Gov. Bob McDonnell says a $15,000 gift to his daughter and more than $100,000 in political contributions to him did not buy any special favors for donor Jonnie Williams and his dietary supplement company, Star Scientific.
The gift to McDonnell's daughter, to help pay for her June 2011 wedding, has especially been scrutinized because the contribution was not disclosed.
"I made the determination and I think it was correct," McDonnell told reporters after an appearance on WTOP's "Ask the Governor" show. “It was a gift to my daughter and therefore under current laws did not need to be disclosed.”
McDonnell stressed that gifts to spouses and other family members are not subject to Virginia's financial disclosure laws. McDonnell's defense of the gift came as the Washington Post reported the FBI is looking into the relationship between the governor and Williams, whom McDonnell described as a family friend for the past several years. McDonnell says it's his longtime policy not to comment about ongoing criminal investigations, but he denied that Williams’s company received any special treatment in exchange for contributions.
"No one during my administration has been given any special consideration because of their friendships, because of their donations to my campaign or because of any gifts they've given, not Mr. Williams or his company or any other individual or company," said McDonnell.
But the governor did acknowledge it may be time to tighten Virginia's financial disclosure law.
"I certainly would support taking a look at whether gifts to a spouse or children should also be disclosed, especially if it’s children living at home," he said.

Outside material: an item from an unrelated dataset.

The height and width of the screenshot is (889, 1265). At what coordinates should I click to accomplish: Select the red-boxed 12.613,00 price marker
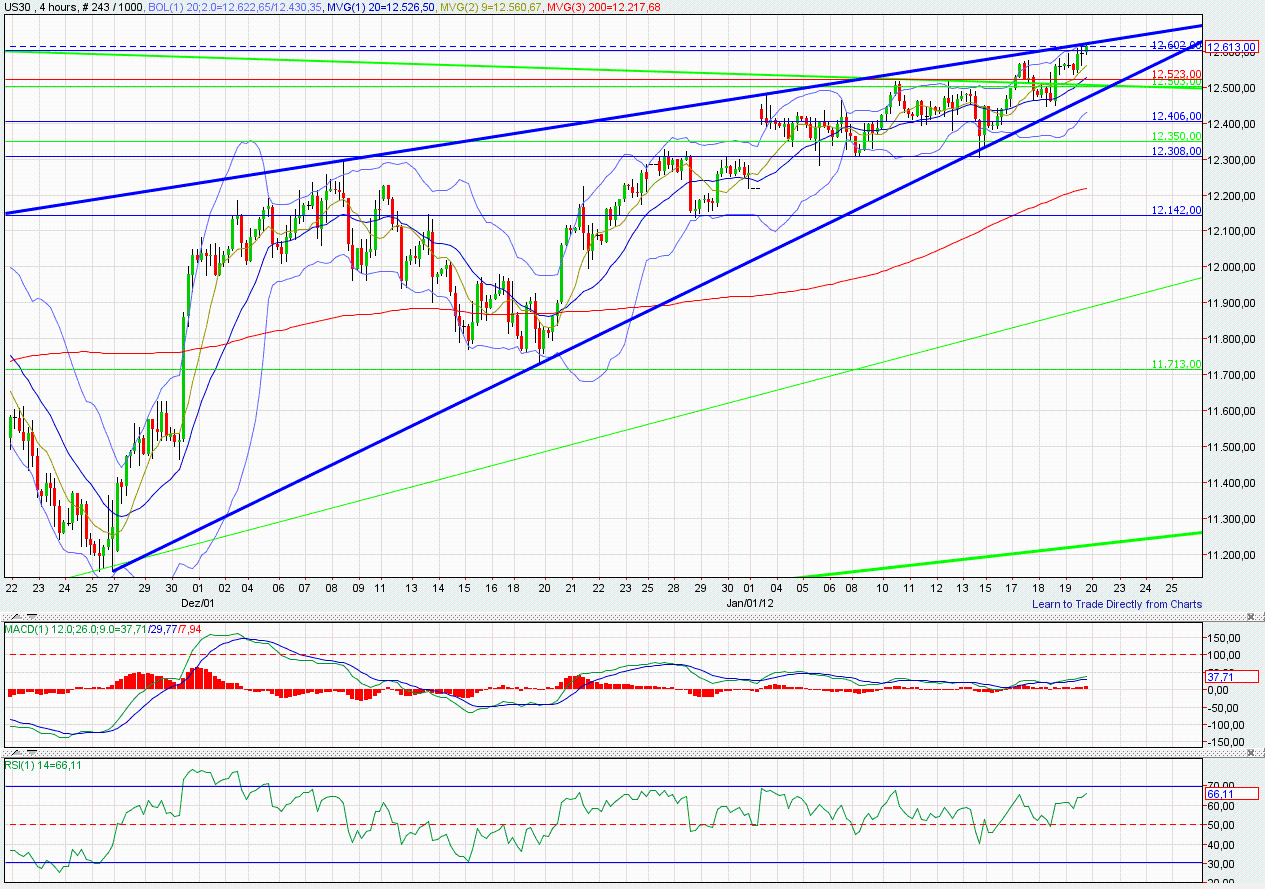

The contribution disclosure question has also become an issue in Virginia's 2013 governor's race. Democrat Terry McAuliffe is proposing a ban on any gifts or more than $100. Republican Ken Cuccinelli wants state officeholders to report all gifts of more than $500 within 10 days, including gifts to immediate family.
But Virginia Democratic Party Chairman Charniele Herring, who is also an Alexandria delegate, says many elected leaders already report gifts to family members.
"Most legislators typically do that, and it's a little strange our governor would not do that," said Herring.